WHAT IS NEEDED: Rewrite the material starting at the line that has "Open the My" and stopping after the line that has "pos(411,28)". Swap "checkbox" for "check box" and leave everything else unchanged.

[Stored records]
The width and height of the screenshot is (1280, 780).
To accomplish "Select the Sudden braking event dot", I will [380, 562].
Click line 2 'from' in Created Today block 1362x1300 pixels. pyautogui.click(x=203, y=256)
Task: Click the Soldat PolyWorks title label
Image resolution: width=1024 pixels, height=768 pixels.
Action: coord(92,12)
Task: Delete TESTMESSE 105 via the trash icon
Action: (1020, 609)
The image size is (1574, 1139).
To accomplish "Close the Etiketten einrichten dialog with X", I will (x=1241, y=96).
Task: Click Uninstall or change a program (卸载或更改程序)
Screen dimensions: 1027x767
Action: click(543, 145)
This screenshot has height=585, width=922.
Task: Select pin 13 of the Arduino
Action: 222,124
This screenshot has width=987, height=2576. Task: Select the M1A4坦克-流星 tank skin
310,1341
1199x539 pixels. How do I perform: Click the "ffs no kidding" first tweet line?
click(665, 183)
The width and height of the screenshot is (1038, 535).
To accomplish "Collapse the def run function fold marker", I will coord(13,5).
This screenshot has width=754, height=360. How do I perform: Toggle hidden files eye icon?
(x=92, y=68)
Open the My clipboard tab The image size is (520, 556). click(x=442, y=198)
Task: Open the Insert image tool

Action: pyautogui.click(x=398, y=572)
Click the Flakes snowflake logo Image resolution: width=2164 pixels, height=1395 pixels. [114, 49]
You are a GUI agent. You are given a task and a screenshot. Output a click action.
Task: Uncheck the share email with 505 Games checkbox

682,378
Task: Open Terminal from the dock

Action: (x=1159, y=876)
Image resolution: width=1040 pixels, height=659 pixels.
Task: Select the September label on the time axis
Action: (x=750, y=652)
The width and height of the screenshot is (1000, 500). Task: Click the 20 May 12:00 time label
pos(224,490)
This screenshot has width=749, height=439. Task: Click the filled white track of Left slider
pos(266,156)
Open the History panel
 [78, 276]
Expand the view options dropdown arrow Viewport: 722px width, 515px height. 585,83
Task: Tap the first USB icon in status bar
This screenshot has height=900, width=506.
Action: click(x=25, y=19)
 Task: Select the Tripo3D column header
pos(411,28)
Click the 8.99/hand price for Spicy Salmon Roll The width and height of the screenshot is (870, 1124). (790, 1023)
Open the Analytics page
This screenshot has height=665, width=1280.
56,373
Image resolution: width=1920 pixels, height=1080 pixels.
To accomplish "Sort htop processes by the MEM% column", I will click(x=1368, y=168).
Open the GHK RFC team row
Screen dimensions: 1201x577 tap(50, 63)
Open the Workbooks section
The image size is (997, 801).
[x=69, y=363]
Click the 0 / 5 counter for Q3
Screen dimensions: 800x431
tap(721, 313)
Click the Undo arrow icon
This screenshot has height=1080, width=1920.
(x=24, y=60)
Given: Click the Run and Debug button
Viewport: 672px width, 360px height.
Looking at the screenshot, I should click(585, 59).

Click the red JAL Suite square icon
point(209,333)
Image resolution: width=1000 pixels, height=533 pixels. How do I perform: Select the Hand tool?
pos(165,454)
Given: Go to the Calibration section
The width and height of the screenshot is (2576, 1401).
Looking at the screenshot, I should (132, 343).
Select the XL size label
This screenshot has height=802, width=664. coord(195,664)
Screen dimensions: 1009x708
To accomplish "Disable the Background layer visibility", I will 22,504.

WRITTEN ANSWER:
Open the My clipboard tab The image size is (520, 556). click(x=442, y=198)
Task: Open the Insert image tool

Action: pyautogui.click(x=398, y=572)
Click the Flakes snowflake logo Image resolution: width=2164 pixels, height=1395 pixels. [114, 49]
You are a GUI agent. You are given a task and a screenshot. Output a click action.
Task: Uncheck the share email with 505 Games check box

682,378
Task: Open Terminal from the dock

Action: (x=1159, y=876)
Image resolution: width=1040 pixels, height=659 pixels.
Task: Select the September label on the time axis
Action: (x=750, y=652)
The width and height of the screenshot is (1000, 500). Task: Click the 20 May 12:00 time label
pos(224,490)
This screenshot has width=749, height=439. Task: Click the filled white track of Left slider
pos(266,156)
Open the History panel
 [78, 276]
Expand the view options dropdown arrow Viewport: 722px width, 515px height. 585,83
Task: Tap the first USB icon in status bar
This screenshot has height=900, width=506.
Action: click(x=25, y=19)
 Task: Select the Tripo3D column header
pos(411,28)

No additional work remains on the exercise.